Check every line of the data and copy the ones where "библиотеки" appears.

(Beginning of Input for this task)

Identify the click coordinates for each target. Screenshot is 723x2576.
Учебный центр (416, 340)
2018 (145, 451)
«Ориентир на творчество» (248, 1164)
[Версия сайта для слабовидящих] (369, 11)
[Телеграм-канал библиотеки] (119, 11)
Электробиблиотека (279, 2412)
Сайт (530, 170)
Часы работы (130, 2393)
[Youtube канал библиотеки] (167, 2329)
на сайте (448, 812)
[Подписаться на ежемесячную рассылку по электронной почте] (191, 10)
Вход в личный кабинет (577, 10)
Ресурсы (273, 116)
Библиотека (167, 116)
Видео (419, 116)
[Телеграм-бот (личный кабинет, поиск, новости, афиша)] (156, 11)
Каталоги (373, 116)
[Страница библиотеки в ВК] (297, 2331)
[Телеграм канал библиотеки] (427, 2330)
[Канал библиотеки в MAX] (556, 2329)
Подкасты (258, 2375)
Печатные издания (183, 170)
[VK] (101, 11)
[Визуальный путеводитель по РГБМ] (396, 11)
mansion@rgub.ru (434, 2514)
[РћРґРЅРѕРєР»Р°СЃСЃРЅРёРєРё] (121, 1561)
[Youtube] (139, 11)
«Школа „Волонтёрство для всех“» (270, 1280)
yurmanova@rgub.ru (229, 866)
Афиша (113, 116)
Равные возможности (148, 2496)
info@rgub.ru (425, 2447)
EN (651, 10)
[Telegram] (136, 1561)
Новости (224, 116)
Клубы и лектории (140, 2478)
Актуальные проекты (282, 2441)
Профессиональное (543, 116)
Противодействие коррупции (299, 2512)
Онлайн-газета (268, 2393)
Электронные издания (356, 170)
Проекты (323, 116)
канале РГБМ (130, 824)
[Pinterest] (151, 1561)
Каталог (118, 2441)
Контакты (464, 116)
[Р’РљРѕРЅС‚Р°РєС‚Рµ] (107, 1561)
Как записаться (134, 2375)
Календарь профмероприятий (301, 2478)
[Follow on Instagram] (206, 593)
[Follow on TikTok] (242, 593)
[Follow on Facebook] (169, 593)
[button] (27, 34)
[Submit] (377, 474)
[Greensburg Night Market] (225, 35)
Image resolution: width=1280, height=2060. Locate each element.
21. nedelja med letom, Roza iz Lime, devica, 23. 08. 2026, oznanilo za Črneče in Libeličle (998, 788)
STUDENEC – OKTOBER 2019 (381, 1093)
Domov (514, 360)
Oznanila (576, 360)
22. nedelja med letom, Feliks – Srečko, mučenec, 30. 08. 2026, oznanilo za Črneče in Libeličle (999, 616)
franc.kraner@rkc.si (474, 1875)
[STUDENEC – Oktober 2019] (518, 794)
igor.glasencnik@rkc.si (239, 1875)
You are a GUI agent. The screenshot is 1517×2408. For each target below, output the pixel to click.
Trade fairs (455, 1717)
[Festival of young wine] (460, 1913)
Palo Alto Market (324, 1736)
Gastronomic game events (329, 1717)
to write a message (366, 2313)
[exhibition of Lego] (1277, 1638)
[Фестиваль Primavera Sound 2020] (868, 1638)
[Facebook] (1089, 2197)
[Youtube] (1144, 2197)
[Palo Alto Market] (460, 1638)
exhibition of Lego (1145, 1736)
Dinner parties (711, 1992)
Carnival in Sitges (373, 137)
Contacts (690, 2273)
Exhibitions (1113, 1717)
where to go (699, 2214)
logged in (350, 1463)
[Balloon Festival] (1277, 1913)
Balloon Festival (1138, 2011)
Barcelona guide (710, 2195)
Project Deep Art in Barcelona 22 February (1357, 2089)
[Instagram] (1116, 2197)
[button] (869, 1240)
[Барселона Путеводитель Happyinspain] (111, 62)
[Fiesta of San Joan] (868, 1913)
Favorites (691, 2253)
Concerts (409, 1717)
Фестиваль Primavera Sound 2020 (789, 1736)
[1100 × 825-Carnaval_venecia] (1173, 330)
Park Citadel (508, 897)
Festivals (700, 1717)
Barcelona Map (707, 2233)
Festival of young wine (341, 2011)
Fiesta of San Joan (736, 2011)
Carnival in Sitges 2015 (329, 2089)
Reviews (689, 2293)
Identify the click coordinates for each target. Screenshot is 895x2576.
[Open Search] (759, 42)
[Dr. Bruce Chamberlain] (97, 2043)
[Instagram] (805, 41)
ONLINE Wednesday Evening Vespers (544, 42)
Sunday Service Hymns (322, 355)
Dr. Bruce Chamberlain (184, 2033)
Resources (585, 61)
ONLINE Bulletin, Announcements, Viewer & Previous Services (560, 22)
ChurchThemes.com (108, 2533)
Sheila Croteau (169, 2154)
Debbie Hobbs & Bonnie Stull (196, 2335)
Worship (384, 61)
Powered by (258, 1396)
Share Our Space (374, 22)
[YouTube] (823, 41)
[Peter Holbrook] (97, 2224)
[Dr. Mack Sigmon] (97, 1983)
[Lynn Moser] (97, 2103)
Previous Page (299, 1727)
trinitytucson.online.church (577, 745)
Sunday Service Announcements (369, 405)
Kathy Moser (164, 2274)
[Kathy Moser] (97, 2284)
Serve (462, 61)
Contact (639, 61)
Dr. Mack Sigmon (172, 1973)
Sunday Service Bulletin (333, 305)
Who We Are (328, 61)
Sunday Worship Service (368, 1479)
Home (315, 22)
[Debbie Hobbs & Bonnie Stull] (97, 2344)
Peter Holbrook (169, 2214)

(End of Input for this task)

-- Finished task --
[Телеграм-канал библиотеки] (119, 11)
[Youtube канал библиотеки] (167, 2329)
[Страница библиотеки в ВК] (297, 2331)
[Телеграм канал библиотеки] (427, 2330)
[Канал библиотеки в MAX] (556, 2329)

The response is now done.